The idea is supported by the Health Ministry and the Comité National Olympique et Sportif (CNOSF), who are running national “Sport-Health-Wellbeing” days this week, starting today.
Sports Minister Valérie Fourneyron, who is a sports doctor, says the benefits of sport on prescription (and state-reimbursed) have “largely been proven”.
“It’s a question of the right dose,” she said. “If you overtrain you get pathologies linked to overuse, but when there is no activity there are risks linked to sedentariness, responsible for 15% of deaths.”
A body promoting the use of sport and fitness for health, Imaps, says people who are active spend on average €250 less per year on healthcare than those who are not. It says that funding fitness programmes, at an appropriate level, can lead to savings for the state.
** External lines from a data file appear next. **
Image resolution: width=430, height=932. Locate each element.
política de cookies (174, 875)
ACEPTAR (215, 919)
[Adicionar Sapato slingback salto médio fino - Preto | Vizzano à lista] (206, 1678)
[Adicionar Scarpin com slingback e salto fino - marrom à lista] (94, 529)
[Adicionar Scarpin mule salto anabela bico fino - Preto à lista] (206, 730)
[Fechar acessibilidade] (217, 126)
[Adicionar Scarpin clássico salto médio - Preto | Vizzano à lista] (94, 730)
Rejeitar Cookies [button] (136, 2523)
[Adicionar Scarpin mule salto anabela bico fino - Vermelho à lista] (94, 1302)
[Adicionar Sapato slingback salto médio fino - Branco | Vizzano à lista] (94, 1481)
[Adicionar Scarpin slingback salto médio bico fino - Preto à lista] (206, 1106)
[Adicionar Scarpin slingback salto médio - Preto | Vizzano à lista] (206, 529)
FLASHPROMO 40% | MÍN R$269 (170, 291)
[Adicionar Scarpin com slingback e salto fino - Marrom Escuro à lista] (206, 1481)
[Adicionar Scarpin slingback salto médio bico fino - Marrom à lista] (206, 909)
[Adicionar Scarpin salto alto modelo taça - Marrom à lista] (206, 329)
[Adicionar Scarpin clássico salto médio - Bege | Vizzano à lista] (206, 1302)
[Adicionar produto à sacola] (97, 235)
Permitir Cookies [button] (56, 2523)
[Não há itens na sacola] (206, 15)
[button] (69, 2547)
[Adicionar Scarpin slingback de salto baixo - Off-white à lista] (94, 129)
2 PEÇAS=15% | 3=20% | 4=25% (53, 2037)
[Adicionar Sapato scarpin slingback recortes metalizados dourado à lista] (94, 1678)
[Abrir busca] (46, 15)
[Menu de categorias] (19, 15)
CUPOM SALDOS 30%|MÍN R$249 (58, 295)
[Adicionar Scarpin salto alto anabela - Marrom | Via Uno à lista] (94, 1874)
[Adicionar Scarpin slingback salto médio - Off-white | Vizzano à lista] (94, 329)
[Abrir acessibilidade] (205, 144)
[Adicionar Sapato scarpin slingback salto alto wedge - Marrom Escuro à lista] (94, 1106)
It estimates that €150 per year for a suitable activity for 10% of people diagnosed with long-term illnesses would mean €56million in savings for social security because of reduced medical treatments.
The various federations of the CNOSF are going to set up committees to study the benefits of each kind of sport, said the agency’s head, Alain Calmat, a former sports minister.
He said the aim would be to help doctors work out what kind of sport would be best-suited to patients with certain kinds of illness. Specific working groups have been set up on sport and cancer, obesity, cardio-vascular illness and ageing.
The “Sport-Health-Wellbeing” days are the third such initiative, and will involve taster sessions in different kinds of sports, in schools and higher education, the workplace and – this weekend - for the general public. The aim is to encourage people of all ages and abilities (including disabled people) to consider new ways of keeping active.
Ms Fourneyron is in Versailles today launching the initiative.